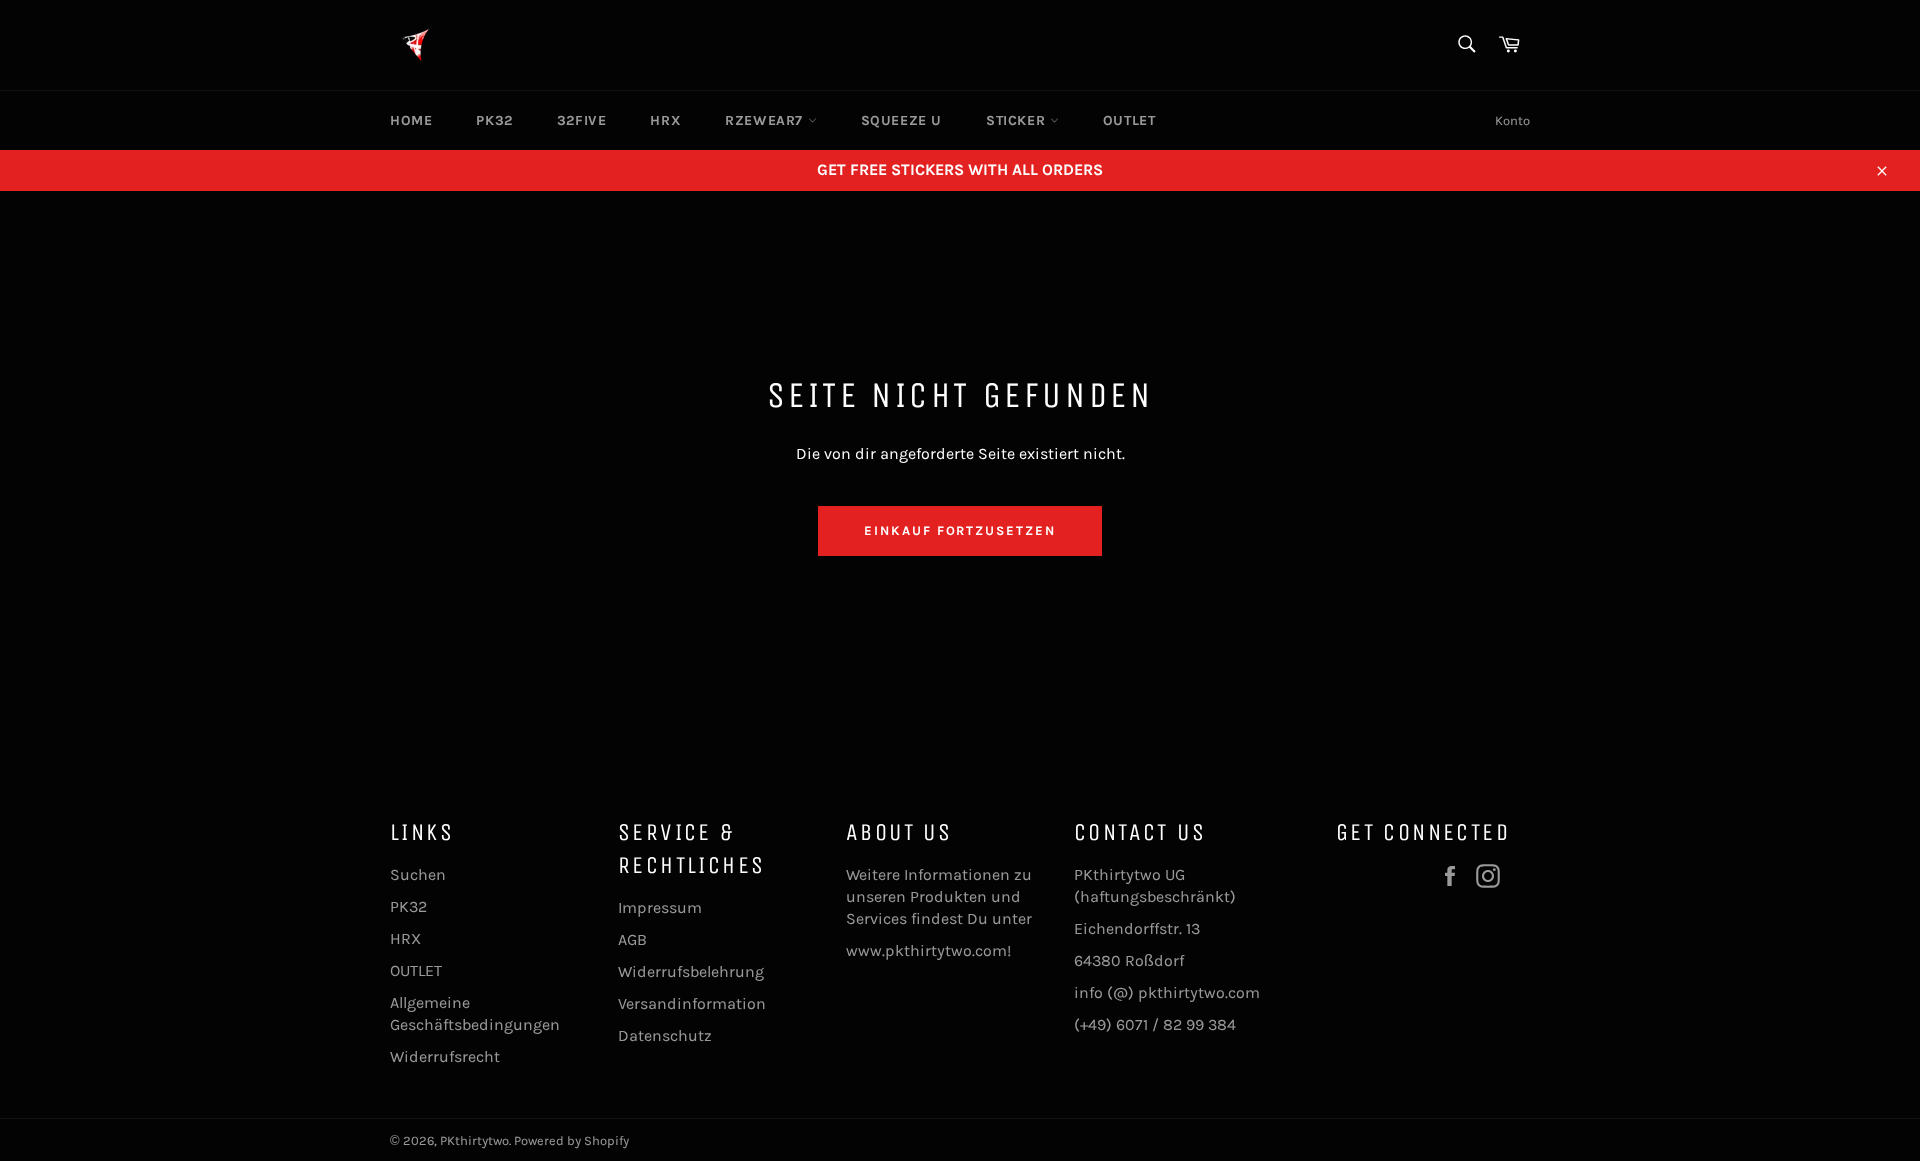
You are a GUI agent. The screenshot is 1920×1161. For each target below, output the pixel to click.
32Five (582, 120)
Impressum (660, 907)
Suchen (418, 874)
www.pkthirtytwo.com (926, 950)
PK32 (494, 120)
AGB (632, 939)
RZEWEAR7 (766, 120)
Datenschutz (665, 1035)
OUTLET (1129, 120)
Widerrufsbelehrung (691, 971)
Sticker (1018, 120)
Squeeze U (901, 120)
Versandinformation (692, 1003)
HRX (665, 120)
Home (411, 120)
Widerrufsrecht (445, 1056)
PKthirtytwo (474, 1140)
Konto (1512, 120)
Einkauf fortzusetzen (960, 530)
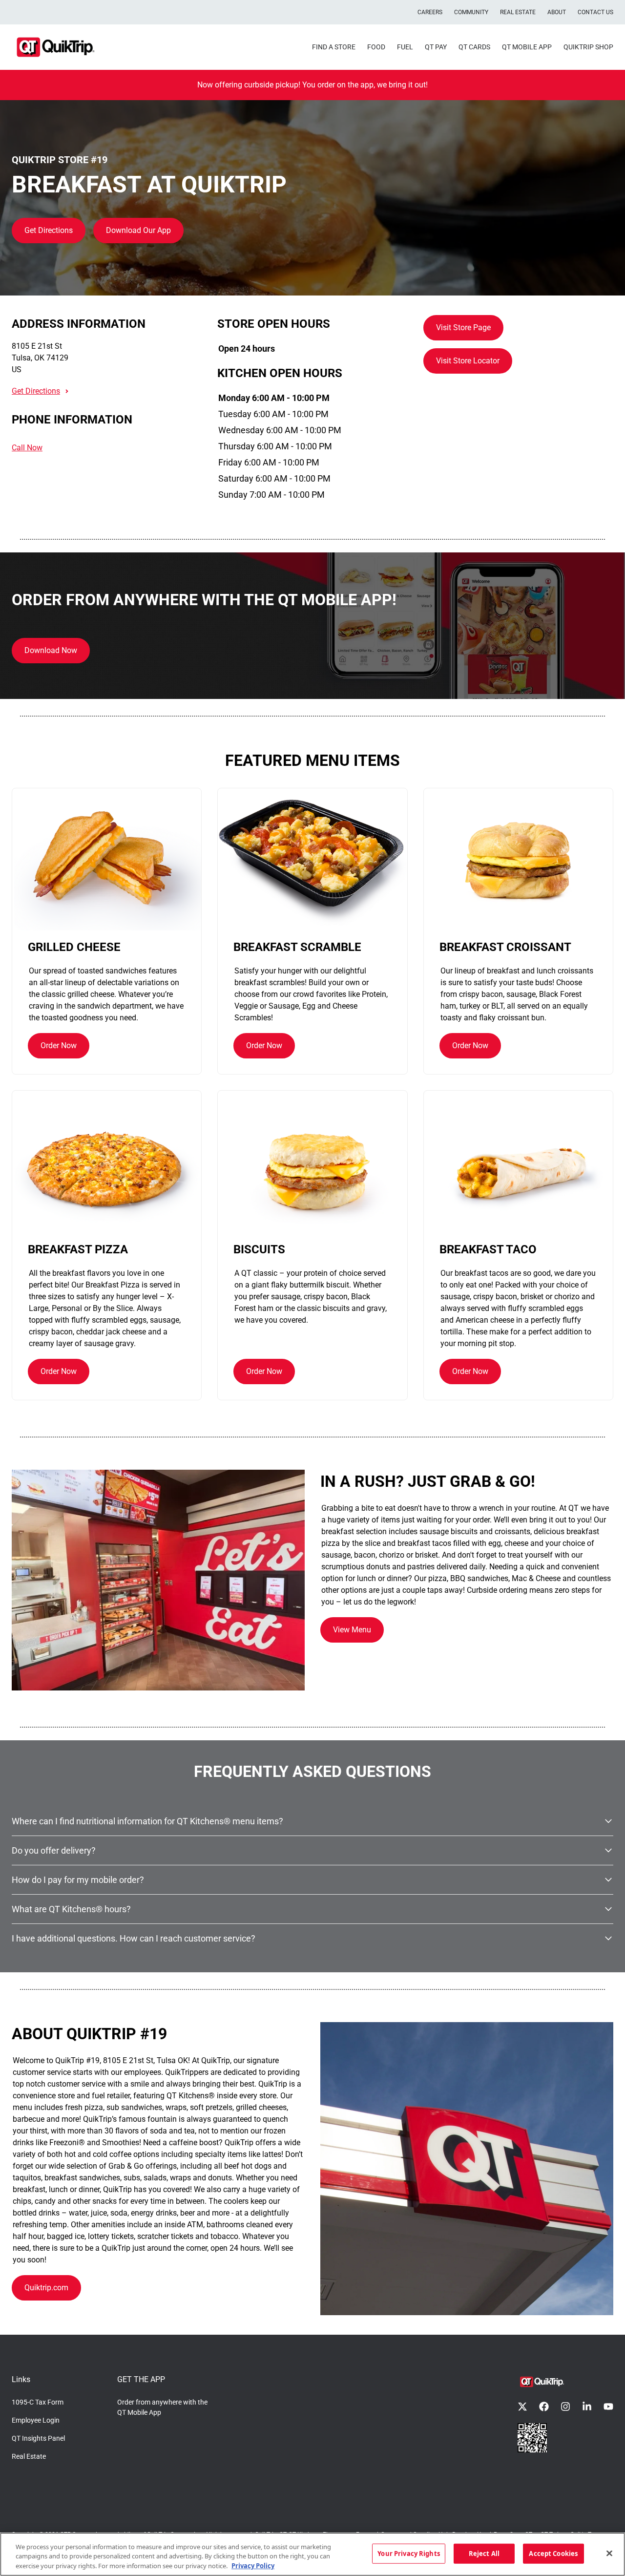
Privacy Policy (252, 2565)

........

### Work required
Only the lines between the one containing "Home (411, 120)" and the last line of the listing above, both included, should be written out, exactly and without pictures.

### Result of this task
Home (411, 120)
Widerrufsrecht (445, 1056)
PKthirtytwo (474, 1140)
Konto (1512, 120)
Einkauf fortzusetzen (960, 530)
Privacy Policy (252, 2565)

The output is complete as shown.